In a separate technical session several trade unions in mining industry in France discussed about the lessons of Courrieres disaster and the measures to be taken to strengthen the TU movement to intensify the struggle for ensuring safe working conditions in mines. They also reviewed the impact of globalisation on the mine workers in France.


The deliberations of the international symposium resulted in a combined resolve to develop more cooperation among the trade unions all over the world. The growing attacks on TU rights all over the world was observed by several speakers and the symposium stressed the importance of fighting for TU rights as an inseparable component of the struggle of ensuring health and safety of the mine workers.




A meeting of the mining union leaders was also held during the symposium. This meeting considered the need for bringing together all the unions in mining industry, irrespective of international affiliations. It felt that the following issues should become the basis for evolving international unity of mining workers:

  1. Improvement in working and living conditions of the miners.

  2. To struggle to implement ILO convention No176 on health and safety by the governments of all countries.

  3. To protect the trade union rights of mine workers.

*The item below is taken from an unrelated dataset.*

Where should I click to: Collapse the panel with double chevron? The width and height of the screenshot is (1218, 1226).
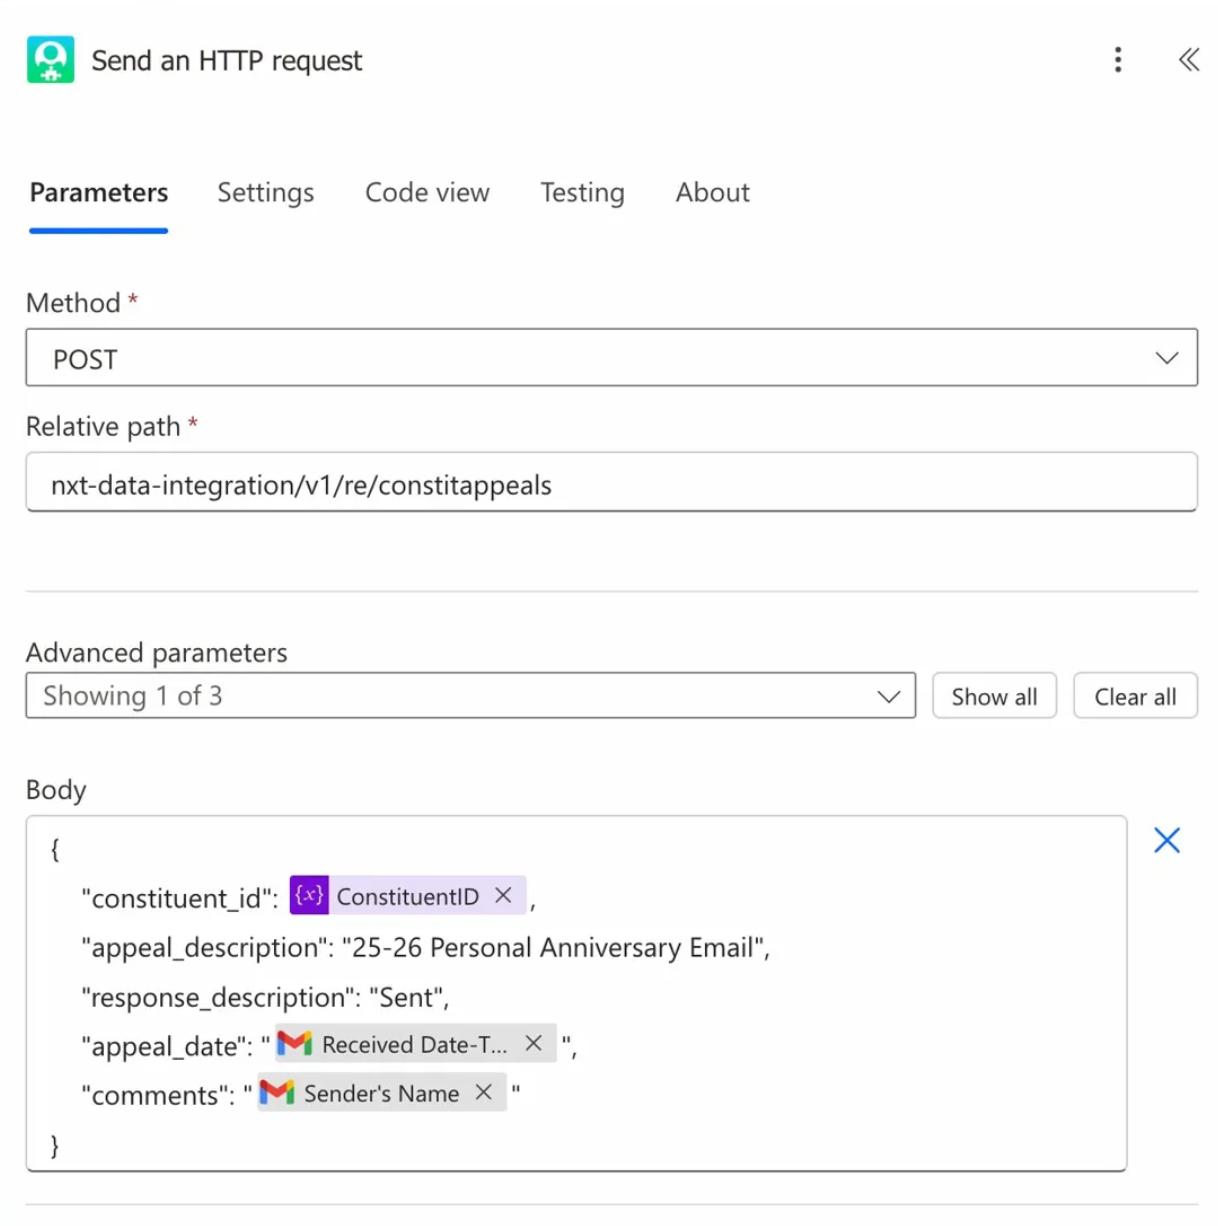point(1188,60)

The meeting proposed that an international conference of mine workers should be held in India in October-November 2006 to consider the three issues and build a united international movement of mine workers. It also suggested that all mine workers organisations in India should work together to prepare for such a conference. It decided to appeal to all miners unions in the world to come together to make the conference a success. The conference will not disturb the present international affiliations but bring together mine unions from all over the world on to a common platform, which will be an important step in building worldwide unity of the working class.